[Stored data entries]
═══
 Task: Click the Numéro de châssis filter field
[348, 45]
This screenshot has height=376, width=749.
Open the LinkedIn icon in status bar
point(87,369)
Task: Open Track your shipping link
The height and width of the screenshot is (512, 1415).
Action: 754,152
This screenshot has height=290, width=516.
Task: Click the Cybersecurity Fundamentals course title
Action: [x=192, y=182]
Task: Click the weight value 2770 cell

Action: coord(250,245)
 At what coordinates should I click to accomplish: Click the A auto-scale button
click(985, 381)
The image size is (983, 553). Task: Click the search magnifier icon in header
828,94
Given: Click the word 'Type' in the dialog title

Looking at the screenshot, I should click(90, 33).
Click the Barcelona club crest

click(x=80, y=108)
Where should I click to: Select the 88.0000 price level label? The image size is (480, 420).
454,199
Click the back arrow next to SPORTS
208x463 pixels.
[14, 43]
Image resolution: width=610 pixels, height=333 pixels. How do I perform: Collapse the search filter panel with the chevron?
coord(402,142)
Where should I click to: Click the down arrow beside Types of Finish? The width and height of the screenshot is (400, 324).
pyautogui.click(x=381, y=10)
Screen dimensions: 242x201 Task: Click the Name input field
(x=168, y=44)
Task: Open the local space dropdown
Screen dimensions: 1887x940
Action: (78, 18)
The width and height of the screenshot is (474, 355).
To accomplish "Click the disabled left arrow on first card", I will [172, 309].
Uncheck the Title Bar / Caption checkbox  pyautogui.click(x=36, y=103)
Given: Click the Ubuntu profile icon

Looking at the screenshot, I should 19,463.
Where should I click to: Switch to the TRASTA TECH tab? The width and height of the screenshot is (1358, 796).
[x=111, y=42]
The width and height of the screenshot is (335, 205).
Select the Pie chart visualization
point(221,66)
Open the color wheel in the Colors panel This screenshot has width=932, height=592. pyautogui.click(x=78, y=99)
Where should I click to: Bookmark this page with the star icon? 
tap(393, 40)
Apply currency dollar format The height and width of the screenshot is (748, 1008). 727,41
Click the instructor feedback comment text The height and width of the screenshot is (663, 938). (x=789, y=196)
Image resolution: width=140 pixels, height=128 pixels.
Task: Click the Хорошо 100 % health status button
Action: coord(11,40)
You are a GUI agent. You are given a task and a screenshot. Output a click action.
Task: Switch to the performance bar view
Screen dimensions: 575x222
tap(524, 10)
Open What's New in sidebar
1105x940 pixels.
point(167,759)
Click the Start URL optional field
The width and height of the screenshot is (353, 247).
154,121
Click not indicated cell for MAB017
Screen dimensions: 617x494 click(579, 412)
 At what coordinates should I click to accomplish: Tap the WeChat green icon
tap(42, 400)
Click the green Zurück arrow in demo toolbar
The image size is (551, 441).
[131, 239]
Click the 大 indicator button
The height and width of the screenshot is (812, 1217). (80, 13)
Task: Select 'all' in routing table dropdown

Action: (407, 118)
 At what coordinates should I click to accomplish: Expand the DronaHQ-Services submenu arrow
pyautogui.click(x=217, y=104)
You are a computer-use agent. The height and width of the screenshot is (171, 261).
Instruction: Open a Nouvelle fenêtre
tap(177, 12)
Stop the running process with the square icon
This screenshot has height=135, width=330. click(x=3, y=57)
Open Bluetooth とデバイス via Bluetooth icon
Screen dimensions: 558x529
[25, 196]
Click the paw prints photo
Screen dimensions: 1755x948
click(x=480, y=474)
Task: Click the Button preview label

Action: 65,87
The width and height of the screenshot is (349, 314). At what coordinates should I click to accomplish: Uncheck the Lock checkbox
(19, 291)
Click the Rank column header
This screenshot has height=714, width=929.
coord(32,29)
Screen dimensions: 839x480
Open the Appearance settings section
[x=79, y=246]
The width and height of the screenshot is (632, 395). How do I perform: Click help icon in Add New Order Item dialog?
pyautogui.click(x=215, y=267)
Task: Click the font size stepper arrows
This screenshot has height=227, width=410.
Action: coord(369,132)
═══
[YOUR GOAL]
Reproduce every entry above. Make each line identical to the original.

[EXERCISE ANSWER]
 Task: Click the Numéro de châssis filter field
[348, 45]
This screenshot has height=376, width=749.
Open the LinkedIn icon in status bar
point(87,369)
Task: Open Track your shipping link
The height and width of the screenshot is (512, 1415).
Action: 754,152
This screenshot has height=290, width=516.
Task: Click the Cybersecurity Fundamentals course title
Action: [x=192, y=182]
Task: Click the weight value 2770 cell

Action: coord(250,245)
 At what coordinates should I click to accomplish: Click the A auto-scale button
click(985, 381)
The image size is (983, 553). Task: Click the search magnifier icon in header
828,94
Given: Click the word 'Type' in the dialog title

Looking at the screenshot, I should click(90, 33).
Click the Barcelona club crest

click(x=80, y=108)
Where should I click to: Select the 88.0000 price level label? The image size is (480, 420).
454,199
Click the back arrow next to SPORTS
208x463 pixels.
[14, 43]
Image resolution: width=610 pixels, height=333 pixels. How do I perform: Collapse the search filter panel with the chevron?
coord(402,142)
Where should I click to: Click the down arrow beside Types of Finish? The width and height of the screenshot is (400, 324).
pyautogui.click(x=381, y=10)
Screen dimensions: 242x201 Task: Click the Name input field
(x=168, y=44)
Task: Open the local space dropdown
Screen dimensions: 1887x940
Action: (78, 18)
The width and height of the screenshot is (474, 355).
To accomplish "Click the disabled left arrow on first card", I will [172, 309].
Uncheck the Title Bar / Caption checkbox  pyautogui.click(x=36, y=103)
Given: Click the Ubuntu profile icon

Looking at the screenshot, I should 19,463.
Where should I click to: Switch to the TRASTA TECH tab? The width and height of the screenshot is (1358, 796).
[x=111, y=42]
The width and height of the screenshot is (335, 205).
Select the Pie chart visualization
point(221,66)
Open the color wheel in the Colors panel This screenshot has width=932, height=592. pyautogui.click(x=78, y=99)
Where should I click to: Bookmark this page with the star icon? 
tap(393, 40)
Apply currency dollar format The height and width of the screenshot is (748, 1008). 727,41
Click the instructor feedback comment text The height and width of the screenshot is (663, 938). (x=789, y=196)
Image resolution: width=140 pixels, height=128 pixels.
Task: Click the Хорошо 100 % health status button
Action: coord(11,40)
You are a GUI agent. You are given a task and a screenshot. Output a click action.
Task: Switch to the performance bar view
Screen dimensions: 575x222
tap(524, 10)
Open What's New in sidebar
1105x940 pixels.
point(167,759)
Click the Start URL optional field
The width and height of the screenshot is (353, 247).
154,121
Click not indicated cell for MAB017
Screen dimensions: 617x494 click(579, 412)
 At what coordinates should I click to accomplish: Tap the WeChat green icon
tap(42, 400)
Click the green Zurück arrow in demo toolbar
The image size is (551, 441).
[131, 239]
Click the 大 indicator button
The height and width of the screenshot is (812, 1217). (80, 13)
Task: Select 'all' in routing table dropdown

Action: (407, 118)
 At what coordinates should I click to accomplish: Expand the DronaHQ-Services submenu arrow
pyautogui.click(x=217, y=104)
You are a computer-use agent. The height and width of the screenshot is (171, 261).
Instruction: Open a Nouvelle fenêtre
tap(177, 12)
Stop the running process with the square icon
This screenshot has height=135, width=330. click(x=3, y=57)
Open Bluetooth とデバイス via Bluetooth icon
Screen dimensions: 558x529
[25, 196]
Click the paw prints photo
Screen dimensions: 1755x948
click(x=480, y=474)
Task: Click the Button preview label

Action: 65,87
The width and height of the screenshot is (349, 314). At what coordinates should I click to accomplish: Uncheck the Lock checkbox
(19, 291)
Click the Rank column header
This screenshot has height=714, width=929.
coord(32,29)
Screen dimensions: 839x480
Open the Appearance settings section
[x=79, y=246]
The width and height of the screenshot is (632, 395). How do I perform: Click help icon in Add New Order Item dialog?
pyautogui.click(x=215, y=267)
Task: Click the font size stepper arrows
This screenshot has height=227, width=410.
Action: coord(369,132)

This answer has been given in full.